Darwin frequently walked the footpath between his home and High Elms, where he may have offered advice during the planning of Griset’s paintings or viewed and discussed each one as it was completed. However, neither Darwin nor Lubbock ever used them to illustrate their books. And by the mid-twentieth century, the paintings had been removed by the family from High Elms. That was fortunate, because in August 1967 the great mansion burned down (oddly, on what the grateful British populace had dubbed “St. Lubbock’s Day,” the secular bank holiday Lubbock instituted). The estate grounds are now a public park and nature reserve.
When Lubbock commissioned the triptych of the coral atoll, Darwin was preparing to reissue a revised and updated edition of The Structure and Distribution of Coral Reefs, three decades after its initial publication. It seems plausible that Lubbock planned the painting as a surprise for Darwin, to commemorate that significant milestone. In Griset’s brushstrokes, Darwin’s tropical atoll appears isolated beneath a vast sky— jewel-like, pristine, and mysterious. The sailing ship is barely sketched in, but it is unmistakably a classic brig-sloop of the Cherokee class [see painting detail above]. It even has a stripe along the hull and gun ports along the side, as the Beagle did.

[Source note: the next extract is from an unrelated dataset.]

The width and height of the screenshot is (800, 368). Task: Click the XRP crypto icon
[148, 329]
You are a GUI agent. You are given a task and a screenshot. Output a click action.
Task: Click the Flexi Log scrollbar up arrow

The painting remains sequestered against English winters in the stone-brick storeroom at the Priory. Within its timeless world, the atoll awaits the arrival of the iconic sailing ship on the horizon, bearing a young man who seeks to elucidate its mysteries. While studying corals, he will experience serendipity on a grand scale. By casting his “eye of reason” on natural phenomena that, operating over immense periods of time, create “forms most beautiful and most wonderful,” he will change forever our view of life.